## [GOAL OF THE EXERCISE]
Give an exact copy of every entry.

Records from a data source

-----

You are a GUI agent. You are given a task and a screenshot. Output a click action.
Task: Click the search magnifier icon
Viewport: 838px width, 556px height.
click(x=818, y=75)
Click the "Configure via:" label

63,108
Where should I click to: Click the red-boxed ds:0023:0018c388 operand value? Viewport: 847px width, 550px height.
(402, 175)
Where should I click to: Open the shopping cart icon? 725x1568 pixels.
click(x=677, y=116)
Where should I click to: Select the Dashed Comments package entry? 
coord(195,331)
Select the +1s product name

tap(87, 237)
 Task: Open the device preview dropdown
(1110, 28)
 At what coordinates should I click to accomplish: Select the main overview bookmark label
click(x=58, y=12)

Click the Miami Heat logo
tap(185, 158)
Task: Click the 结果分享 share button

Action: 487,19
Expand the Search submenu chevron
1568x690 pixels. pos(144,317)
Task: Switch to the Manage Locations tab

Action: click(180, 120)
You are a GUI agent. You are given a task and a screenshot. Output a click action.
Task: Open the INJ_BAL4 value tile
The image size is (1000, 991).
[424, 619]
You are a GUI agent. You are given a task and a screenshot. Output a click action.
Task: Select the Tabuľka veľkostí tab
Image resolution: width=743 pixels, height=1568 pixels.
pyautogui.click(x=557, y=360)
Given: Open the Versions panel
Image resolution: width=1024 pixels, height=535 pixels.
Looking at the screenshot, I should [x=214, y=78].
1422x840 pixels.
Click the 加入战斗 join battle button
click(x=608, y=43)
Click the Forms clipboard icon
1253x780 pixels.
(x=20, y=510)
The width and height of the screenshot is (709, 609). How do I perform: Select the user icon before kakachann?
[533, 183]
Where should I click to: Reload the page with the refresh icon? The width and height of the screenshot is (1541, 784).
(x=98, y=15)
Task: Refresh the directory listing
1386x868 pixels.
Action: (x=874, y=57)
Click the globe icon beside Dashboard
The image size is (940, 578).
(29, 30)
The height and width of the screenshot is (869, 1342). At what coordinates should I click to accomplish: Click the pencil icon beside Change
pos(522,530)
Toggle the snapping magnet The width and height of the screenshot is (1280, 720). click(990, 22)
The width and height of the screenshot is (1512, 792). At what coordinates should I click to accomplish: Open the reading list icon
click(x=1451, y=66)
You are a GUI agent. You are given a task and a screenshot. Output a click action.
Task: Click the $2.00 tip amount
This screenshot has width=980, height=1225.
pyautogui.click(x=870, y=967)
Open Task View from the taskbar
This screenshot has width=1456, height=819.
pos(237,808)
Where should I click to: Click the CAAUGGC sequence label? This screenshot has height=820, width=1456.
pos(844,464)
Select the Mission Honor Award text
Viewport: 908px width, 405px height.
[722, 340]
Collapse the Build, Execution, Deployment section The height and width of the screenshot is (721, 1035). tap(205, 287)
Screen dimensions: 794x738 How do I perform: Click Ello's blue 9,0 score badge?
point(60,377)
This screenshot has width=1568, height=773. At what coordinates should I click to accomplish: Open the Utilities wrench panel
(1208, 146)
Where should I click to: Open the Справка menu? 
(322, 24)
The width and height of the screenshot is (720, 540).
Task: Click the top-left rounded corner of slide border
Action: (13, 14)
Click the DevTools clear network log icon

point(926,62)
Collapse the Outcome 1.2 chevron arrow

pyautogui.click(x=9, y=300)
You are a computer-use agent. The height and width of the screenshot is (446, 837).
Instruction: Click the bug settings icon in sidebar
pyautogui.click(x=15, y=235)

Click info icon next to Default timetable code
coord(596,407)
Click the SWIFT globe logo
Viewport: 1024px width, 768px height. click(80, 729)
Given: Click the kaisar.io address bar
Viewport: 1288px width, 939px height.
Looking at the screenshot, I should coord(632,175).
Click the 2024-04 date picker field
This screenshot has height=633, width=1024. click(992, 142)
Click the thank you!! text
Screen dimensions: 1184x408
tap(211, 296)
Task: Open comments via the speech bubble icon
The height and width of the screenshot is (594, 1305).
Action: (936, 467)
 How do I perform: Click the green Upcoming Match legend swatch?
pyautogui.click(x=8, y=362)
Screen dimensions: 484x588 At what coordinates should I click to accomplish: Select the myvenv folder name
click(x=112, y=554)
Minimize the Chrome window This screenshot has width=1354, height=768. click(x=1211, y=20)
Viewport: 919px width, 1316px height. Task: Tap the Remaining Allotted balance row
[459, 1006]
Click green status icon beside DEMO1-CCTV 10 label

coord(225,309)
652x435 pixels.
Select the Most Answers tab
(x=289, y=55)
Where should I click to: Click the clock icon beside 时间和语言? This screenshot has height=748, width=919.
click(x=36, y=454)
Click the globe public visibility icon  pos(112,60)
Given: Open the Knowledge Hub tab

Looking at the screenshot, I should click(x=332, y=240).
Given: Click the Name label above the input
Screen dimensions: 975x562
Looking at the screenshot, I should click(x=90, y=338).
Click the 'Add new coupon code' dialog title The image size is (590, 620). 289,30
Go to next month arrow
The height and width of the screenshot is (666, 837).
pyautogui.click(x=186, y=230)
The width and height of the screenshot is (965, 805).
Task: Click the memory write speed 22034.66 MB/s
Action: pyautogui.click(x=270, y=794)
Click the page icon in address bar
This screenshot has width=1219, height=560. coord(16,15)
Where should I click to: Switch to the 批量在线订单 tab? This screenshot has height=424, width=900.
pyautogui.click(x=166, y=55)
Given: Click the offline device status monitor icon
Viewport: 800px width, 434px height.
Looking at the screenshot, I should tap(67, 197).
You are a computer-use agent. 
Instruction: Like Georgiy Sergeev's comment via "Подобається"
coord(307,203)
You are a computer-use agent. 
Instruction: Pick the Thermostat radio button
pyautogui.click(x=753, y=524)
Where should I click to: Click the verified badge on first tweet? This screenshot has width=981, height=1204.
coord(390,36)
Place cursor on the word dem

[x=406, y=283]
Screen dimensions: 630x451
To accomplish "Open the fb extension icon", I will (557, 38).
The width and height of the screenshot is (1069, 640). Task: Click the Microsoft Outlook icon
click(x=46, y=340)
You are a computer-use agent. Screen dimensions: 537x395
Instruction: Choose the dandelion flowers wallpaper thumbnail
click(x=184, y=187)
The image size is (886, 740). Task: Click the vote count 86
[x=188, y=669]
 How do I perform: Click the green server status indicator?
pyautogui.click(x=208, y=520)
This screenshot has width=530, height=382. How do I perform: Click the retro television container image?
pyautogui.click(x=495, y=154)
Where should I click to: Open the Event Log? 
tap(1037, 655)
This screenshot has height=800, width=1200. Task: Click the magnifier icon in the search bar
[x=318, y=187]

-----

## [YOUR SOLUTION]
You are a GUI agent. You are given a task and a screenshot. Output a click action.
Task: Click the search magnifier icon
Viewport: 838px width, 556px height.
click(x=818, y=75)
Click the "Configure via:" label

63,108
Where should I click to: Click the red-boxed ds:0023:0018c388 operand value? Viewport: 847px width, 550px height.
(402, 175)
Where should I click to: Open the shopping cart icon? 725x1568 pixels.
click(x=677, y=116)
Where should I click to: Select the Dashed Comments package entry? 
coord(195,331)
Select the +1s product name

tap(87, 237)
 Task: Open the device preview dropdown
(1110, 28)
 At what coordinates should I click to accomplish: Select the main overview bookmark label
click(x=58, y=12)

Click the Miami Heat logo
tap(185, 158)
Task: Click the 结果分享 share button

Action: 487,19
Expand the Search submenu chevron
1568x690 pixels. pos(144,317)
Task: Switch to the Manage Locations tab

Action: click(180, 120)
You are a GUI agent. You are given a task and a screenshot. Output a click action.
Task: Open the INJ_BAL4 value tile
The image size is (1000, 991).
[424, 619]
You are a GUI agent. You are given a task and a screenshot. Output a click action.
Task: Select the Tabuľka veľkostí tab
Image resolution: width=743 pixels, height=1568 pixels.
pyautogui.click(x=557, y=360)
Given: Open the Versions panel
Image resolution: width=1024 pixels, height=535 pixels.
Looking at the screenshot, I should [x=214, y=78].
1422x840 pixels.
Click the 加入战斗 join battle button
click(x=608, y=43)
Click the Forms clipboard icon
1253x780 pixels.
(x=20, y=510)
The width and height of the screenshot is (709, 609). How do I perform: Select the user icon before kakachann?
[533, 183]
Where should I click to: Reload the page with the refresh icon? The width and height of the screenshot is (1541, 784).
(x=98, y=15)
Task: Refresh the directory listing
1386x868 pixels.
Action: (x=874, y=57)
Click the globe icon beside Dashboard
The image size is (940, 578).
(29, 30)
The height and width of the screenshot is (869, 1342). At what coordinates should I click to accomplish: Click the pencil icon beside Change
pos(522,530)
Toggle the snapping magnet The width and height of the screenshot is (1280, 720). click(990, 22)
The width and height of the screenshot is (1512, 792). At what coordinates should I click to accomplish: Open the reading list icon
click(x=1451, y=66)
You are a GUI agent. You are given a task and a screenshot. Output a click action.
Task: Click the $2.00 tip amount
This screenshot has width=980, height=1225.
pyautogui.click(x=870, y=967)
Open Task View from the taskbar
This screenshot has width=1456, height=819.
pos(237,808)
Where should I click to: Click the CAAUGGC sequence label? This screenshot has height=820, width=1456.
pos(844,464)
Select the Mission Honor Award text
Viewport: 908px width, 405px height.
[722, 340]
Collapse the Build, Execution, Deployment section The height and width of the screenshot is (721, 1035). tap(205, 287)
Screen dimensions: 794x738 How do I perform: Click Ello's blue 9,0 score badge?
point(60,377)
This screenshot has width=1568, height=773. At what coordinates should I click to accomplish: Open the Utilities wrench panel
(1208, 146)
Where should I click to: Open the Справка menu? 
(322, 24)
The width and height of the screenshot is (720, 540).
Task: Click the top-left rounded corner of slide border
Action: (13, 14)
Click the DevTools clear network log icon

point(926,62)
Collapse the Outcome 1.2 chevron arrow

pyautogui.click(x=9, y=300)
You are a computer-use agent. The height and width of the screenshot is (446, 837).
Instruction: Click the bug settings icon in sidebar
pyautogui.click(x=15, y=235)

Click info icon next to Default timetable code
coord(596,407)
Click the SWIFT globe logo
Viewport: 1024px width, 768px height. click(80, 729)
Given: Click the kaisar.io address bar
Viewport: 1288px width, 939px height.
Looking at the screenshot, I should coord(632,175).
Click the 2024-04 date picker field
This screenshot has height=633, width=1024. click(992, 142)
Click the thank you!! text
Screen dimensions: 1184x408
tap(211, 296)
Task: Open comments via the speech bubble icon
The height and width of the screenshot is (594, 1305).
Action: (936, 467)
 How do I perform: Click the green Upcoming Match legend swatch?
pyautogui.click(x=8, y=362)
Screen dimensions: 484x588 At what coordinates should I click to accomplish: Select the myvenv folder name
click(x=112, y=554)
Minimize the Chrome window This screenshot has width=1354, height=768. click(x=1211, y=20)
Viewport: 919px width, 1316px height. Task: Tap the Remaining Allotted balance row
[459, 1006]
Click green status icon beside DEMO1-CCTV 10 label

coord(225,309)
652x435 pixels.
Select the Most Answers tab
(x=289, y=55)
Where should I click to: Click the clock icon beside 时间和语言? This screenshot has height=748, width=919.
click(x=36, y=454)
Click the globe public visibility icon  pos(112,60)
Given: Open the Knowledge Hub tab

Looking at the screenshot, I should click(x=332, y=240).
Given: Click the Name label above the input
Screen dimensions: 975x562
Looking at the screenshot, I should click(x=90, y=338).
Click the 'Add new coupon code' dialog title The image size is (590, 620). 289,30
Go to next month arrow
The height and width of the screenshot is (666, 837).
pyautogui.click(x=186, y=230)
The width and height of the screenshot is (965, 805).
Task: Click the memory write speed 22034.66 MB/s
Action: pyautogui.click(x=270, y=794)
Click the page icon in address bar
This screenshot has width=1219, height=560. coord(16,15)
Where should I click to: Switch to the 批量在线订单 tab? This screenshot has height=424, width=900.
pyautogui.click(x=166, y=55)
Given: Click the offline device status monitor icon
Viewport: 800px width, 434px height.
Looking at the screenshot, I should tap(67, 197).
You are a computer-use agent. 
Instruction: Like Georgiy Sergeev's comment via "Подобається"
coord(307,203)
You are a computer-use agent. 
Instruction: Pick the Thermostat radio button
pyautogui.click(x=753, y=524)
Where should I click to: Click the verified badge on first tweet? This screenshot has width=981, height=1204.
coord(390,36)
Place cursor on the word dem

[x=406, y=283]
Screen dimensions: 630x451
To accomplish "Open the fb extension icon", I will (557, 38).
The width and height of the screenshot is (1069, 640). Task: Click the Microsoft Outlook icon
click(x=46, y=340)
You are a computer-use agent. Screen dimensions: 537x395
Instruction: Choose the dandelion flowers wallpaper thumbnail
click(x=184, y=187)
The image size is (886, 740). Task: Click the vote count 86
[x=188, y=669]
 How do I perform: Click the green server status indicator?
pyautogui.click(x=208, y=520)
This screenshot has width=530, height=382. How do I perform: Click the retro television container image?
pyautogui.click(x=495, y=154)
Where should I click to: Open the Event Log? 
tap(1037, 655)
This screenshot has height=800, width=1200. Task: Click the magnifier icon in the search bar
[x=318, y=187]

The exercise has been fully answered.